** Your goal **
Turn the rows below into a JSON list of strings, with one string for each line and no entries for blank lines.

━━━━━ Source records

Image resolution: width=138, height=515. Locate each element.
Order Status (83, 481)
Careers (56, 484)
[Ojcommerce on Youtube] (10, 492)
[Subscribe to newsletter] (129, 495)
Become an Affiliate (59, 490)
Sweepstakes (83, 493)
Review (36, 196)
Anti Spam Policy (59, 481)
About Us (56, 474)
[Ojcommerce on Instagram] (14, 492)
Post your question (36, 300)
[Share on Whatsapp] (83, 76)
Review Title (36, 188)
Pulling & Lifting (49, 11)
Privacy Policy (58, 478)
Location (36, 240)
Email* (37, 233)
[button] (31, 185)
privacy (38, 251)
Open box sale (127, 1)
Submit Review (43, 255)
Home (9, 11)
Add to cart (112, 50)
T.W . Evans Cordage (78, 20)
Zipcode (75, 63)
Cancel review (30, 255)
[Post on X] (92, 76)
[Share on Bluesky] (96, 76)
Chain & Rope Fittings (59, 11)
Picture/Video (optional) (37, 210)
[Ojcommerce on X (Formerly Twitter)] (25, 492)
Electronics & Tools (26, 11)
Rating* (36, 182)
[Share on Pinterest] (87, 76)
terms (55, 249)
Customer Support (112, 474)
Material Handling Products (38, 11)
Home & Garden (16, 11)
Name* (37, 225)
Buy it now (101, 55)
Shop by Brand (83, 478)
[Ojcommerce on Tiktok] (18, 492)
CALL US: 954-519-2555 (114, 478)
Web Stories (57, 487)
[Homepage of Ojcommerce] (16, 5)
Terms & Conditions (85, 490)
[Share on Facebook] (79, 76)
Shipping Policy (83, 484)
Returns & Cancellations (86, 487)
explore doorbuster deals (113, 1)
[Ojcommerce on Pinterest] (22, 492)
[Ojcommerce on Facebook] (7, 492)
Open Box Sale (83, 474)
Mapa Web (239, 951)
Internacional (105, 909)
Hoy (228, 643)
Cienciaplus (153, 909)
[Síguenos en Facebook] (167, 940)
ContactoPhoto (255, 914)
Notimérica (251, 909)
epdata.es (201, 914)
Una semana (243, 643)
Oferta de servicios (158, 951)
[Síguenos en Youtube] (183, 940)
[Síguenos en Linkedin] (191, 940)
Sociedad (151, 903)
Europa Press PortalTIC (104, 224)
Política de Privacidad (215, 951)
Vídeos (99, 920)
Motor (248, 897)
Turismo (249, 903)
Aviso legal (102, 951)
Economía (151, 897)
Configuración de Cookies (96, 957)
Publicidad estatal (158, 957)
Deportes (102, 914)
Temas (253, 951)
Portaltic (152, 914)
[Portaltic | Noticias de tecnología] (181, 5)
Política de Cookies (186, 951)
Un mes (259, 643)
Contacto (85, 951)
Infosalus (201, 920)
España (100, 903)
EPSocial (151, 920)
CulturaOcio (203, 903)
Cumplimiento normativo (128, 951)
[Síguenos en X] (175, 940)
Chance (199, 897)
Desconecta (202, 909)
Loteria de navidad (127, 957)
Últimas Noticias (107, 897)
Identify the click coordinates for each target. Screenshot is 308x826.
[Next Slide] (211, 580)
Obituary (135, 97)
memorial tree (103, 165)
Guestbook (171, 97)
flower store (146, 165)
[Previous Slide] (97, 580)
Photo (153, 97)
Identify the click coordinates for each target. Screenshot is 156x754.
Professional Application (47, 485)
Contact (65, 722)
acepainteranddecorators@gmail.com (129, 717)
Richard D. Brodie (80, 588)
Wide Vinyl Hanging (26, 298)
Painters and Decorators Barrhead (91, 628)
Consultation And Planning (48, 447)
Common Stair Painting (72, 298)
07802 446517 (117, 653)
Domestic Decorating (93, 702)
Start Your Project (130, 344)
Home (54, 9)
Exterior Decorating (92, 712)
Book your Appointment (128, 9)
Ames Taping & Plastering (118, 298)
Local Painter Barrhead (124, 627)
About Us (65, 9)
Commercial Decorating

━━━━━━━━━━

** Task response **
[
  "Image resolution: width=138, height=515. Locate each element.",
  "Order Status (83, 481)",
  "Careers (56, 484)",
  "[Ojcommerce on Youtube] (10, 492)",
  "[Subscribe to newsletter] (129, 495)",
  "Become an Affiliate (59, 490)",
  "Sweepstakes (83, 493)",
  "Review (36, 196)",
  "Anti Spam Policy (59, 481)",
  "About Us (56, 474)",
  "[Ojcommerce on Instagram] (14, 492)",
  "Post your question (36, 300)",
  "[Share on Whatsapp] (83, 76)",
  "Review Title (36, 188)",
  "Pulling & Lifting (49, 11)",
  "Privacy Policy (58, 478)",
  "Location (36, 240)",
  "Email* (37, 233)",
  "[button] (31, 185)",
  "privacy (38, 251)",
  "Open box sale (127, 1)",
  "Submit Review (43, 255)",
  "Home (9, 11)",
  "Add to cart (112, 50)",
  "T.W . Evans Cordage (78, 20)",
  "Zipcode (75, 63)",
  "Cancel review (30, 255)",
  "[Post on X] (92, 76)",
  "[Share on Bluesky] (96, 76)",
  "Chain & Rope Fittings (59, 11)",
  "Picture/Video (optional) (37, 210)",
  "[Ojcommerce on X (Formerly Twitter)] (25, 492)",
  "Electronics & Tools (26, 11)",
  "Rating* (36, 182)",
  "[Share on Pinterest] (87, 76)",
  "terms (55, 249)",
  "Customer Support (112, 474)",
  "Material Handling Products (38, 11)",
  "Home & Garden (16, 11)",
  "Name* (37, 225)",
  "Buy it now (101, 55)",
  "Shop by Brand (83, 478)",
  "[Ojcommerce on Tiktok] (18, 492)",
  "CALL US: 954-519-2555 (114, 478)",
  "Web Stories (57, 487)",
  "[Homepage of Ojcommerce] (16, 5)",
  "Terms & Conditions (85, 490)",
  "[Share on Facebook] (79, 76)",
  "Shipping Policy (83, 484)",
  "Returns & Cancellations (86, 487)",
  "explore doorbuster deals (113, 1)",
  "[Ojcommerce on Pinterest] (22, 492)",
  "[Ojcommerce on Facebook] (7, 492)",
  "Open Box Sale (83, 474)",
  "Mapa Web (239, 951)",
  "Internacional (105, 909)",
  "Hoy (228, 643)",
  "Cienciaplus (153, 909)",
  "[Síguenos en Facebook] (167, 940)",
  "ContactoPhoto (255, 914)",
  "Notimérica (251, 909)",
  "epdata.es (201, 914)",
  "Una semana (243, 643)",
  "Oferta de servicios (158, 951)",
  "[Síguenos en Youtube] (183, 940)",
  "[Síguenos en Linkedin] (191, 940)",
  "Sociedad (151, 903)",
  "Europa Press PortalTIC (104, 224)",
  "Política de Privacidad (215, 951)",
  "Vídeos (99, 920)",
  "Motor (248, 897)",
  "Turismo (249, 903)",
  "Aviso legal (102, 951)",
  "Economía (151, 897)",
  "Configuración de Cookies (96, 957)",
  "Publicidad estatal (158, 957)",
  "Deportes (102, 914)",
  "Temas (253, 951)",
  "Portaltic (152, 914)",
  "[Portaltic | Noticias de tecnología] (181, 5)",
  "Política de Cookies (186, 951)",
  "Un mes (259, 643)",
  "Contacto (85, 951)",
  "Infosalus (201, 920)",
  "España (100, 903)",
  "EPSocial (151, 920)",
  "CulturaOcio (203, 903)",
  "Cumplimiento normativo (128, 951)",
  "[Síguenos en X] (175, 940)",
  "Chance (199, 897)",
  "Desconecta (202, 909)",
  "Loteria de navidad (127, 957)",
  "Últimas Noticias (107, 897)",
  "Identify the click coordinates for each target. Screenshot is 308x826.",
  "[Next Slide] (211, 580)",
  "Obituary (135, 97)",
  "memorial tree (103, 165)",
  "Guestbook (171, 97)",
  "flower store (146, 165)",
  "[Previous Slide] (97, 580)",
  "Photo (153, 97)",
  "Identify the click coordinates for each target. Screenshot is 156x754.",
  "Professional Application (47, 485)",
  "Contact (65, 722)",
  "acepainteranddecorators@gmail.com (129, 717)",
  "Richard D. Brodie (80, 588)",
  "Wide Vinyl Hanging (26, 298)",
  "Painters and Decorators Barrhead (91, 628)",
  "Consultation And Planning (48, 447)",
  "Common Stair Painting (72, 298)",
  "07802 446517 (117, 653)",
  "Domestic Decorating (93, 702)",
  "Start Your Project (130, 344)",
  "Home (54, 9)",
  "Exterior Decorating (92, 712)",
  "Book your Appointment (128, 9)",
  "Ames Taping & Plastering (118, 298)",
  "Local Painter Barrhead (124, 627)",
  "About Us (65, 9)",
  "Commercial Decorating"
]